| WORK REQUEST |
Write out every line from the listing below where the string "dropdown" is found.
━━━━━━━━━━━━━━━━━━━━━━━━━━━━━━
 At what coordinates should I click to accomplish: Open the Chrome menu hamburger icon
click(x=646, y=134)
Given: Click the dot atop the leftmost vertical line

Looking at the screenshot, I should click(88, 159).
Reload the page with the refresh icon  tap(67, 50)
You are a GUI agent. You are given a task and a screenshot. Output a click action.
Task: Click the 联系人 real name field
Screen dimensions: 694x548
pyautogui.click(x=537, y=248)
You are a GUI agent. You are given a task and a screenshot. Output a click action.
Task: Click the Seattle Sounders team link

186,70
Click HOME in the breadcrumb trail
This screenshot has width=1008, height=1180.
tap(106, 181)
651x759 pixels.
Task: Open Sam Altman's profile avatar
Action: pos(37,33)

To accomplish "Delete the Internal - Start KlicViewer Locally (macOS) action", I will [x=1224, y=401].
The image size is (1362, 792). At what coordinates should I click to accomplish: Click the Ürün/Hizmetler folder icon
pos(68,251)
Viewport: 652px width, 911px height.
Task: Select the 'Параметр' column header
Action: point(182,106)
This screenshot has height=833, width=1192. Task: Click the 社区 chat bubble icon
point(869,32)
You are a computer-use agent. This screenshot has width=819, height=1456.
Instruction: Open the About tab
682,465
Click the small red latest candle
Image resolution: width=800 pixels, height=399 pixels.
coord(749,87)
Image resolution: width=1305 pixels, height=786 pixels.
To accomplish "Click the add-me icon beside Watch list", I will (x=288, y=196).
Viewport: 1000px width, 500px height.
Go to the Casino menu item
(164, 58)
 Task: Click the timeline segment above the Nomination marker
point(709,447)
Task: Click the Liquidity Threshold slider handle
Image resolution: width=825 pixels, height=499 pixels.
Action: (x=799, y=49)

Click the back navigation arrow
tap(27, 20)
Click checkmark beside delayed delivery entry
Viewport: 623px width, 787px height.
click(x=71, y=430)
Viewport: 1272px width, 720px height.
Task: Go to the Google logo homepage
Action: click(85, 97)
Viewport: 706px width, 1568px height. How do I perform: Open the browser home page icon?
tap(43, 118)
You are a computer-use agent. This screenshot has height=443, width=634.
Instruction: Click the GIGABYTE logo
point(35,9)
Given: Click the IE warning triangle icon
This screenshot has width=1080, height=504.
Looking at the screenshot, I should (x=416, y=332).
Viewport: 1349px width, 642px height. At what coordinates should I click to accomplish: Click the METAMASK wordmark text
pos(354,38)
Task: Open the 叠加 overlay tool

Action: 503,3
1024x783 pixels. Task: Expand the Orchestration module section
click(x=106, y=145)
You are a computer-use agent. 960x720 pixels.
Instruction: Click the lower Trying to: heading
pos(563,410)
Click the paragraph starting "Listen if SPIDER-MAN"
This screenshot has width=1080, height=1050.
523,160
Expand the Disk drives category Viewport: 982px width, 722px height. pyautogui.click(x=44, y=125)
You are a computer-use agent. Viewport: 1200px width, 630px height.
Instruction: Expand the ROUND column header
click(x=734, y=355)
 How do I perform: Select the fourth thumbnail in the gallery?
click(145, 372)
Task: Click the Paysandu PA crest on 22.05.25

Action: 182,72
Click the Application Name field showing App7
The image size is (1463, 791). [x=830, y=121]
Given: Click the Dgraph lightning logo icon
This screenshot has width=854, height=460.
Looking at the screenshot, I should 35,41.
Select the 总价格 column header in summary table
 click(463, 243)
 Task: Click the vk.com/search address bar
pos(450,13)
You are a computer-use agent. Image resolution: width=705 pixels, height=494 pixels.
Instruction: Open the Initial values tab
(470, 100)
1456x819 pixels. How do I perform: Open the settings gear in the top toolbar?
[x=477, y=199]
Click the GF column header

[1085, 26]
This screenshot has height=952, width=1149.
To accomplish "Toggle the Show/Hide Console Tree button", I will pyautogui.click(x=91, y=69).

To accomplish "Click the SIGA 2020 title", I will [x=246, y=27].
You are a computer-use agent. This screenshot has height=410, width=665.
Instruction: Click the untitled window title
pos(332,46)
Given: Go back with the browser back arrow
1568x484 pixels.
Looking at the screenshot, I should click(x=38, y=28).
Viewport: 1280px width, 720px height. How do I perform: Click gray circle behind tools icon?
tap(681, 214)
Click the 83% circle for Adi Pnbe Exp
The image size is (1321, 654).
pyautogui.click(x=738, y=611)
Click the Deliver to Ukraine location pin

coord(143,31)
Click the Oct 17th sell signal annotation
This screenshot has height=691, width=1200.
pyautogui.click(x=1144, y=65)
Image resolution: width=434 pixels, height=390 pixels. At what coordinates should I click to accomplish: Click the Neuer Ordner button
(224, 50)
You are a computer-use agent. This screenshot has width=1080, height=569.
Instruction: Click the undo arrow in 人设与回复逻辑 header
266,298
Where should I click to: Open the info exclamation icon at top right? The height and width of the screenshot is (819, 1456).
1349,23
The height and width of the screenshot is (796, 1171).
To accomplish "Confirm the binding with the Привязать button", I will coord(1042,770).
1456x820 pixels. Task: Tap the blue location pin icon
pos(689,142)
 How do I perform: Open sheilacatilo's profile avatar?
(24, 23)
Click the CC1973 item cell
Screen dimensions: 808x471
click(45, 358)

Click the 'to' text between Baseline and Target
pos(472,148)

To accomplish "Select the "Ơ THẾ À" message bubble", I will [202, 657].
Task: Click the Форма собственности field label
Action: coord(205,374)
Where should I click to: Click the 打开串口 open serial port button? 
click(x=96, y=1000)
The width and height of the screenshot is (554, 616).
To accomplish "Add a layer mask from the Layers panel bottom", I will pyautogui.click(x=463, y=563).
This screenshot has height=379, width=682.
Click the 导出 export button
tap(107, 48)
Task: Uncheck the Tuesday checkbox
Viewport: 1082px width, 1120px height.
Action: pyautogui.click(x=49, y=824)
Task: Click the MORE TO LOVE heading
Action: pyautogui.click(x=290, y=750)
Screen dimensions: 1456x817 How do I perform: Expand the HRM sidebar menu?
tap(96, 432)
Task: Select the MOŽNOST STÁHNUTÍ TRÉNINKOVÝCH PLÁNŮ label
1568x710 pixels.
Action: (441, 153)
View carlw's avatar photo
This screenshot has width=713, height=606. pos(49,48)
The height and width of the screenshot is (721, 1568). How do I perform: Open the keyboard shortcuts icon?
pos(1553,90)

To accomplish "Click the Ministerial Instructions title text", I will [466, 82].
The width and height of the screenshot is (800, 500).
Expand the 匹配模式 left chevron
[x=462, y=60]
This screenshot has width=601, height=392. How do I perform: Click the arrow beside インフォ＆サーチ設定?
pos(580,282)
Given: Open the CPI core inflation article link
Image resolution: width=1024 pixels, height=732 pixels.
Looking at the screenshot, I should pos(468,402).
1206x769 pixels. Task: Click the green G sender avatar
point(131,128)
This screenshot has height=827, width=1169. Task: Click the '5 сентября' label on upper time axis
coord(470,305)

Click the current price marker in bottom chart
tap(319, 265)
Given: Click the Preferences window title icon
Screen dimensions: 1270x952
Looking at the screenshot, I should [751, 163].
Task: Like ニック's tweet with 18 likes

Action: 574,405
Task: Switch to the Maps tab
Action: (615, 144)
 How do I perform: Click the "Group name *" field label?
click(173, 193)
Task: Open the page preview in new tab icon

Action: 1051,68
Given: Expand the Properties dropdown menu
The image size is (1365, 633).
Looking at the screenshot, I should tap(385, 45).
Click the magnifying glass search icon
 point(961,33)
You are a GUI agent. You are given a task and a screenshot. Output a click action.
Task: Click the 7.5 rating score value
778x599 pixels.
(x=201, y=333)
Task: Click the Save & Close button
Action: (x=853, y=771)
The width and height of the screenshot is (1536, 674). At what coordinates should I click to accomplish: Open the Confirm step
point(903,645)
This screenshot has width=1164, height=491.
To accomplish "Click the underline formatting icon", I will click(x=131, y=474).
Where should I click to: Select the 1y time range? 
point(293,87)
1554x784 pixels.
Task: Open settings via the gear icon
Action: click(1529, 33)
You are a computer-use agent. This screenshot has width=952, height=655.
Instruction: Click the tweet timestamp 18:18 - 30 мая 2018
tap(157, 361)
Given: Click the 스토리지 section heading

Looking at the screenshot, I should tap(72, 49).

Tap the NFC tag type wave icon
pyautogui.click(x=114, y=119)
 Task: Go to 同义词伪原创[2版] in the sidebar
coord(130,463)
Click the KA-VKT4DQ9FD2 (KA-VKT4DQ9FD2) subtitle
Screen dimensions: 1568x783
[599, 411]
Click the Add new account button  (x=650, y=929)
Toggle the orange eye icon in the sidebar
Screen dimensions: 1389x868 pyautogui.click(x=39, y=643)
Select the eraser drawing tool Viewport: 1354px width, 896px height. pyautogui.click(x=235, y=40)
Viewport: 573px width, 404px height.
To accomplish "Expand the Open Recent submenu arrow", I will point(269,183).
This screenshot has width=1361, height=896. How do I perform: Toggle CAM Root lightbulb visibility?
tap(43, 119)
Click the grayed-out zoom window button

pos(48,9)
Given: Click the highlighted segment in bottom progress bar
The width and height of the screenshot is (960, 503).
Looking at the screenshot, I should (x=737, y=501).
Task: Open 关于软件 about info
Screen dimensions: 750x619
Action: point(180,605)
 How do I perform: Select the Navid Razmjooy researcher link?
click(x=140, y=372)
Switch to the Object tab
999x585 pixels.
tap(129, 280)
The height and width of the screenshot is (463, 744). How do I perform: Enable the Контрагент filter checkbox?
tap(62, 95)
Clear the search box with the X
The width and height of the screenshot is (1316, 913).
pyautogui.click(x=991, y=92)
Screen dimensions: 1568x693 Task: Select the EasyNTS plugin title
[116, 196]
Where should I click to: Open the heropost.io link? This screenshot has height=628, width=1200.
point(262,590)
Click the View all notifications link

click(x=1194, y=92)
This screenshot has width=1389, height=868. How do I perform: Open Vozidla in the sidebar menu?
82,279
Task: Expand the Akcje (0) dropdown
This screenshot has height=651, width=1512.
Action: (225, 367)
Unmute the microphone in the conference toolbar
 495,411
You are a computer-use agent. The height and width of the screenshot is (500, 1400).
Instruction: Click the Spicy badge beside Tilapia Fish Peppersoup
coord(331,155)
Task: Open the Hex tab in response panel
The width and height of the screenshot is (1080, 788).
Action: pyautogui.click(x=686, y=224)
━━━━━━━━━━━━━━━━━━━━━━━━━━━━━━
| SOLUTION |
Given: Expand the Properties dropdown menu
Task: Expand the Akcje (0) dropdown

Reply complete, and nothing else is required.